## Entries shown
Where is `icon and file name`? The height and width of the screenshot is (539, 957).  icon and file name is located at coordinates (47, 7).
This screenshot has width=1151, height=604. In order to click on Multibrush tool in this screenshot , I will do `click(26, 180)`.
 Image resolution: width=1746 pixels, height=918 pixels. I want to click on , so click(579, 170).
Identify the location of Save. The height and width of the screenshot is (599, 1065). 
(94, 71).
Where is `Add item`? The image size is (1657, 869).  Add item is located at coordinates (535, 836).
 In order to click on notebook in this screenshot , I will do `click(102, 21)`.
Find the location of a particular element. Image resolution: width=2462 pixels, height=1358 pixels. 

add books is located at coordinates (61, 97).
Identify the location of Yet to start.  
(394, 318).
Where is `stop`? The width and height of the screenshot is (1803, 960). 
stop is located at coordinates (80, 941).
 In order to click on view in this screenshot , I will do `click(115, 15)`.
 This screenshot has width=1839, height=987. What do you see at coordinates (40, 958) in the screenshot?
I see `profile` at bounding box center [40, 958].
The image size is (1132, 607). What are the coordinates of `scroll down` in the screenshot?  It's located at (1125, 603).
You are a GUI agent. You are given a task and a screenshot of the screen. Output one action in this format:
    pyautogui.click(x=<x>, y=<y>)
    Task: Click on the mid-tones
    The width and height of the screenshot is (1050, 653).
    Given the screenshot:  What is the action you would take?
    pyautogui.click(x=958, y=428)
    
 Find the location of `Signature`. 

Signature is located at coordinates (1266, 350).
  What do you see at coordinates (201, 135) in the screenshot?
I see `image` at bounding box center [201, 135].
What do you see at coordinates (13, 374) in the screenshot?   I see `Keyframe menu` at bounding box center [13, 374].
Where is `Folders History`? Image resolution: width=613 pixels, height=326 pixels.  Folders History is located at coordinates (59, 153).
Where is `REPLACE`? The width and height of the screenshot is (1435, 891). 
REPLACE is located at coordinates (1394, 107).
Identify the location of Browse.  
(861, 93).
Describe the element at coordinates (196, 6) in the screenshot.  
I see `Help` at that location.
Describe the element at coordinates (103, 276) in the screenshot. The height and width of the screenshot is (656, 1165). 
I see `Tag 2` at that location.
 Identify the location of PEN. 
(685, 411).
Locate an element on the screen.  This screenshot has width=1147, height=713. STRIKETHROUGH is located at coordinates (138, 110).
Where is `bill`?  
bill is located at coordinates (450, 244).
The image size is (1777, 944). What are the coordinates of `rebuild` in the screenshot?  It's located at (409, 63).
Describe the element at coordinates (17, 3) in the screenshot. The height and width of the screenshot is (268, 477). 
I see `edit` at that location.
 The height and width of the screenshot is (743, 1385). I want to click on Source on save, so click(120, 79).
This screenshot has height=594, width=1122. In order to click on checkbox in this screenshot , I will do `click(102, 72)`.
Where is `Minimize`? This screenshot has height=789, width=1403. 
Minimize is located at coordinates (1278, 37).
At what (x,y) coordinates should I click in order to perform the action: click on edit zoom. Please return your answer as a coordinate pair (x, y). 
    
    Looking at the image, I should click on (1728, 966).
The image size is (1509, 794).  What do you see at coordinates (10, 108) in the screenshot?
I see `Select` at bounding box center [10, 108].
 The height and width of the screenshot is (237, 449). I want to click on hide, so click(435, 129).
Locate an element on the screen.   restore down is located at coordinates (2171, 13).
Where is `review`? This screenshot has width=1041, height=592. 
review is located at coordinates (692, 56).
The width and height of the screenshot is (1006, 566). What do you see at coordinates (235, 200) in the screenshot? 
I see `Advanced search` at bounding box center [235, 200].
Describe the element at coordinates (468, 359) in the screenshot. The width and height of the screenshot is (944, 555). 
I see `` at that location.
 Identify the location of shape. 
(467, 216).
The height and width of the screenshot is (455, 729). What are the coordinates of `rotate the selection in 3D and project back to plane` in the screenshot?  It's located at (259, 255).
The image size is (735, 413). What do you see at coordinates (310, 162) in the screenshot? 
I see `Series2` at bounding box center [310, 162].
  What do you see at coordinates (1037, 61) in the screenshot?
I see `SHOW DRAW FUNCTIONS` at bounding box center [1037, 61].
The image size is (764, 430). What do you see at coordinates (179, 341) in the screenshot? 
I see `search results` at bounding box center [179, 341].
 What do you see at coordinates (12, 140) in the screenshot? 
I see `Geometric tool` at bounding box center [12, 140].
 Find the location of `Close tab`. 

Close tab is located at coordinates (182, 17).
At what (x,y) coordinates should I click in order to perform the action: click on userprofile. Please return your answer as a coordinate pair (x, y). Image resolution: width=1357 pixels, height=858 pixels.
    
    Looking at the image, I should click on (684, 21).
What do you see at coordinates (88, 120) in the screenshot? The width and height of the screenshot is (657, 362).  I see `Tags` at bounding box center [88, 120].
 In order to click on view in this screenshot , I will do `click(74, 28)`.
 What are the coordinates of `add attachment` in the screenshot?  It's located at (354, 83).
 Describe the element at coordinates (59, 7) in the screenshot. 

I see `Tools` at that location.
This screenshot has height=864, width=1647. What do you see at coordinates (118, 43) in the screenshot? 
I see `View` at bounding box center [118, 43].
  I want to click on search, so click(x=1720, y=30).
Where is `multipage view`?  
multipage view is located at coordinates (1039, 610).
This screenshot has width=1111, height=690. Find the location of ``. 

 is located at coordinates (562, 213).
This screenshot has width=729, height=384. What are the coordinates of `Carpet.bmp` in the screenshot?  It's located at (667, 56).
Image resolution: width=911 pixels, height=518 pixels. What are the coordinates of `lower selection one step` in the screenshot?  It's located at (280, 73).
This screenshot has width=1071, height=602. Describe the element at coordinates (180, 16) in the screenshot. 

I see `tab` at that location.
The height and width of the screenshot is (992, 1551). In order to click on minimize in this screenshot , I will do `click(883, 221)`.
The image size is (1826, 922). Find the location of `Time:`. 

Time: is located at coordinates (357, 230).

## Task directions
Copy out the part of the material that begins with the line containing "I want to click on search, so" and continues through the end of the material, keeping every line as it stands.

## The completed task
  I want to click on search, so click(x=1720, y=30).
Where is `multipage view`?  
multipage view is located at coordinates (1039, 610).
This screenshot has width=1111, height=690. Find the location of ``. 

 is located at coordinates (562, 213).
This screenshot has width=729, height=384. What are the coordinates of `Carpet.bmp` in the screenshot?  It's located at (667, 56).
Image resolution: width=911 pixels, height=518 pixels. What are the coordinates of `lower selection one step` in the screenshot?  It's located at (280, 73).
This screenshot has width=1071, height=602. Describe the element at coordinates (180, 16) in the screenshot. 

I see `tab` at that location.
The height and width of the screenshot is (992, 1551). In order to click on minimize in this screenshot , I will do `click(883, 221)`.
The image size is (1826, 922). Find the location of `Time:`. 

Time: is located at coordinates (357, 230).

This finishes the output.